Publicyte Interviews Lukas Biewald CEO Of Crowdflower, Which Offers Crowdsourcing As A Corporate Service

Lukas Biewald may not currently be a household name in government circles, but he's getting there. The 29-year-old CEO of San Francisco-based Crowdflower has been making the rounds as a featured speaker in public and civic sector conferences like Tim O'Reilly's Gov 2.0 Expo and Andrew Rasiej and Micah Sifry's Personal Democracy Forum.

Publicyte editor-in-chief Mark Drapeau caught up with Lukas over lunch at Otto in Greenwich Village (NYC) for a chat about how his company's work use of crowdsourcing matches up with challenges facing public and civic sector organizations.
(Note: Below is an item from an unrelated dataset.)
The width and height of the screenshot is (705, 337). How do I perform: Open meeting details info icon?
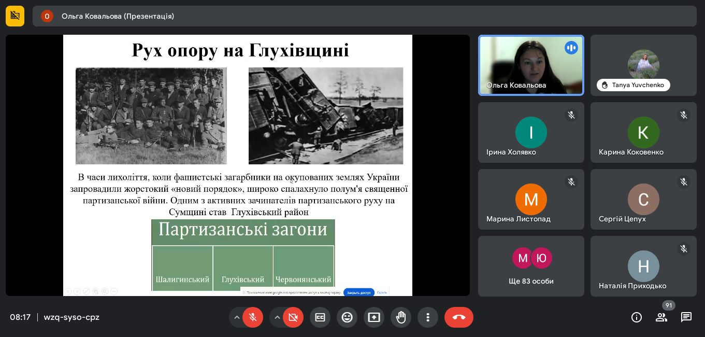pos(637,317)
What is Crowdflower and how did it come about?

My co-founder and I were working extensively with Amazon "Mechanical Turk", an early platform for crowdsourcing simple tasks for a company called Powerset (which was later sold to Microsoft). Mechanical Turk gave us the initial idea that we could focus an entire company on delivering crowdsourcing services to clients. Fast forward a couple years, and we founded Crowdflower in 2007. At a time when most people barely knew what crowdsourcing meant, we started working with big data for enterprise clients.

CrowdFlower breaks down large repetitive jobs into small pieces and has lots of people work on them all over the Internet.  This lets anyone, anywhere get compensated for useful work. From some of my earlier work in artificial intelligence, I realized that many of the promises of artificial intelligence could be realized by using human intelligence on a large scale.

Where is Crowdflower based?

We're still in tech startup mode in San Fransisco, currently based in the eclectic and fun Mission District.

What has your experience been interacting with tech communities focused on the public and civic sectors, like when you've attended the Gov 2.0 Expo I co-chaired in 2010?

We've seen quite a growing interest in these different sectors, and we're actively looking for opportunities to explore different forums and to get Crowdflower into new verticals. For example, I'm going to a geo-spatial information conference soon in the Middle East. In another example, we've been talking with someone about crowdsourcing urban planning in Vancouver. And we definitely keep an eye on the big picture - I think initiatives like crowdsourcing the new Icelandic constitution are awesome.

I would add that the tech community focused on the public and civic sectors is really smart and motivated,but it's really small compared to the broader tech community that mostly mistrusts government.

Crowdflower's clients/customers tend to be large corporations. Would Crowdflower consider taking clients in the government or other nonprofit organizations?

In fact,we do have clients in the government and nonprofit sectors. And there's no question that Crowdflower is interested in doing more work in government, healthcare, and other public and civic verticals. And we're also involved in using our crowdsourcing platform for philanthropic causes; Check out Mission 4636, for example, which has done a lot to help post-disaster Haiti.

Large public or civic organizations often have a large group of fans or constituents that corporations don't have. This makes crowdsourcing even more relevant and useful for them. One of the challenges a corporation faces is motivating people; many civic sector organizations don't have that problem and they can even increase engagement while getting useful work done.

What's the biggest misconception about using crowdsourcing to solve organizational problems?

There's a lot of sketpicism about whether or not it actually works. We constantly have to "draw back the curtain" to show quality that the client is looking for. Clients really want to know, "if we do this, how do I justify this innovative approach?" We have to guarantee the scalability and accuracy that our clients demand from us. We need to get to 99% accuracy for our clients, and the difference between paying for 99% accurate versus 97% accurate is what differentiates us from our competitors. In order to do that, we have a larger labor source and more operational experience.

Will crowdsourcing be relevant during the 2012 elections? How?

Aboslutely. Crowdsourcing is likely to be seen in everything from sentiment analysis to doing background research on candidates and issues. Whenever you need large data sets in real time is where crowdsourcing comes in. This is probably going to be true even during the actual elections themselves.

What can people expect to see from you in the near future?

I deeply care about philanthropic and public-good uses of crowdsourcing, so I think you'll see more from us in the humanitarian sector - crisis relief work, etc.

Lukas Biewald is the Chairman of Crowdflower.